WHAT YOU NEED TO DO —
Search the entries for the word "with". Copy every line that holds it.

Start of DATA FOR PROCESSING

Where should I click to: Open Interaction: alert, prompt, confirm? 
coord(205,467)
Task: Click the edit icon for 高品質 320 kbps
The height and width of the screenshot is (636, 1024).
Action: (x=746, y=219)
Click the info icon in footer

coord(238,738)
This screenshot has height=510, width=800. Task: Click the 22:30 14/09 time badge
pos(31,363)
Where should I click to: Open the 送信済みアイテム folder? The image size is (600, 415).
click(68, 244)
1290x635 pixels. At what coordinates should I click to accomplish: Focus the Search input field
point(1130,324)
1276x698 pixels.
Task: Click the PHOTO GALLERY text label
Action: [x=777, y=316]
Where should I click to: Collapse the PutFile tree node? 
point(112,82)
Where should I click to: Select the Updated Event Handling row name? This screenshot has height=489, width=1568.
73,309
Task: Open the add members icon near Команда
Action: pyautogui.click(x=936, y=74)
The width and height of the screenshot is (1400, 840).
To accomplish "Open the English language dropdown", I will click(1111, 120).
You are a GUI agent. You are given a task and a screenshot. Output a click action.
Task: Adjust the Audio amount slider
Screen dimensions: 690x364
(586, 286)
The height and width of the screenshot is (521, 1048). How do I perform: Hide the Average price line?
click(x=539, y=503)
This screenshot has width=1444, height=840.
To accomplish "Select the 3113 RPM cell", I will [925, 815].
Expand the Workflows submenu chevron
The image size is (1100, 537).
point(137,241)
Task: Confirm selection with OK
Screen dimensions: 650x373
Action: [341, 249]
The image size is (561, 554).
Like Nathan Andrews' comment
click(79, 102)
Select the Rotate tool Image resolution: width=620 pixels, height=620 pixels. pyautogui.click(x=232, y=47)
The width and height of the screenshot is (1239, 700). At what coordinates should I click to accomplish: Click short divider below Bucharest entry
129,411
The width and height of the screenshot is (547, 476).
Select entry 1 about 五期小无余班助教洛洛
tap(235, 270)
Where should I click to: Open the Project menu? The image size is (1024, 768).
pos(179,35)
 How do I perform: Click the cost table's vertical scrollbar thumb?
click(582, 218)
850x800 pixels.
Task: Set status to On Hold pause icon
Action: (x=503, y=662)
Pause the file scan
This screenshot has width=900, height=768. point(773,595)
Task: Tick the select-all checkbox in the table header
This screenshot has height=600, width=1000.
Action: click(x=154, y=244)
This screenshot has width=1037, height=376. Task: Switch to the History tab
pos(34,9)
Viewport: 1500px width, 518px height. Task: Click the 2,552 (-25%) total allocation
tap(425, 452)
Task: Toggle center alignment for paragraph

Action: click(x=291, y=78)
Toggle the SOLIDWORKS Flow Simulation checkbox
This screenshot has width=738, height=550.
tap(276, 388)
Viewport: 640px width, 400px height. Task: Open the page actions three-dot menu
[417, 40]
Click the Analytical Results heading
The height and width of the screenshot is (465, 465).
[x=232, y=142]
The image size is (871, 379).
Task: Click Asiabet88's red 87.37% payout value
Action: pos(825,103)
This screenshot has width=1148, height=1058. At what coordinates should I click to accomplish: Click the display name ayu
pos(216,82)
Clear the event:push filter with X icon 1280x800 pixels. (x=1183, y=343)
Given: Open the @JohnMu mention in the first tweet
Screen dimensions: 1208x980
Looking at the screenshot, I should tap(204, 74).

End of DATA FOR PROCESSING

RESPONSE BOX —
Task: Confirm selection with OK
Clear the event:push filter with X icon 1280x800 pixels. (x=1183, y=343)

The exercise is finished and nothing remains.